We are aware that several major development projects by state-owned and private corporations have been proposed for the coastal waters and regions of central-western Taiwan. These include: the Chinese Petroleum Company's petrochemical plant in the coastal waters off Yunlin County, the Hushan reservoir project on the middle to upper reaches of the Joushuei River, which also threatens the most important breeding area of the protected Fairy Pitta Pitta nympha, the Formosa Plastics Group's steel factory in the coastal waters of Yunlin County, an offshore industrial park in Yunlin County, an offshore wind farm in Changhua County, a coal-fired power plant by TaiPower in the Changbin Industrial area in Changhua County, a coal-fired power plant in Taichung Harbour area.
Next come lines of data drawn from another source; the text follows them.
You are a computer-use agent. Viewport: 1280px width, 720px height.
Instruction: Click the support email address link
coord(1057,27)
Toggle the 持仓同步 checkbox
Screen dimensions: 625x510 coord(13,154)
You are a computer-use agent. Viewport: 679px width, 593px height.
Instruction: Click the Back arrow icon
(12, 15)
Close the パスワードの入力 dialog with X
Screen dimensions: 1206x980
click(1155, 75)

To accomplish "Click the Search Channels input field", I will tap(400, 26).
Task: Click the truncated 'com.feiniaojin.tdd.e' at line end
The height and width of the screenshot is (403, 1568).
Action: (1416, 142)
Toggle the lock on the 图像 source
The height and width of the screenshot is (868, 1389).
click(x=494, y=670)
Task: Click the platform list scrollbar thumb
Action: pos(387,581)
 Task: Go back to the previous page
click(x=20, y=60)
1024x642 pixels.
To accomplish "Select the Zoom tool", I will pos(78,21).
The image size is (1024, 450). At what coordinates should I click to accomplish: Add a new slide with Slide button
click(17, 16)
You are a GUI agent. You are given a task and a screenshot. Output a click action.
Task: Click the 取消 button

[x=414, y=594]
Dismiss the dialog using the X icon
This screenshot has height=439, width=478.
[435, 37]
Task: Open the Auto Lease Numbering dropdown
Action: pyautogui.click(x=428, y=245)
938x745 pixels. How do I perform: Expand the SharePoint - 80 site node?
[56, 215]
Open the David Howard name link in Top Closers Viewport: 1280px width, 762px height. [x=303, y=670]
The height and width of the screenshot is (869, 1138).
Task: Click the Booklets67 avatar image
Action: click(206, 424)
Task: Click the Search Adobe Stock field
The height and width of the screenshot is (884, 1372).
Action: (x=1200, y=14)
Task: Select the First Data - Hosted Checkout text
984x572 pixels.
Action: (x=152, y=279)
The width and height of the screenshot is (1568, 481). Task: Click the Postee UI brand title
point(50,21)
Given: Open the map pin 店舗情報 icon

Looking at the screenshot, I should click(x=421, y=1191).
Although we applaud your government's search for renewable energy sources such as wind power, the erection of the turbines should not overlook the impact such machinery may have on local wildlife such as birds, bats and the dolphins. The energy development plans also appear to be confusing with both wind farms and high-polluting coal-fired power plants being proposed simultaneously. Taiwan is already considered one of the world's leaders CO2 emissions and thus contributing disproportionately to global warming but there appears to be little to no plans to reduce the CO2 emissions but rather the new industrial proposals only moves Taiwan in the direction of contributing even greater amounts of CO2 to our planet. All of these projects will also have a serious immediate impact on the remaining humpback dolphins of Taiwan by degrading or destroying their already limited habitats. We urge that all levels of government in Taiwan take the high risk of extinction of these dolphins seriously and encourage the authorities responsible to provide high priority attention and real protection to these and other wildlife and their environment.

Yours sincerely,

(Name)

(Location)

(Organization, if applicable)




1 comment:

Michael said...

A precautionary approach will be one which recognizes that an effective reproducing population should be at least 500 individuals, to protect against inbreeding depression which leads to failure to reproduce enough offspring, and such a low population as presently exists will fall in numbers to extinction.
Should further habitat loss occur, the population will be unable to grow to a safe number.
Should a disease or pollution-related illness strike this small population, it will fall toward extinction very soon.
Taiwan, just as the Continents of Africa and North America, must leave enough wild environments and ecosystems to prevent the further loss of animals and plants.
"Keystone" species are not often successfully identified until severe damage and loss from their eradication has occurred.
The precautionary principle is most important.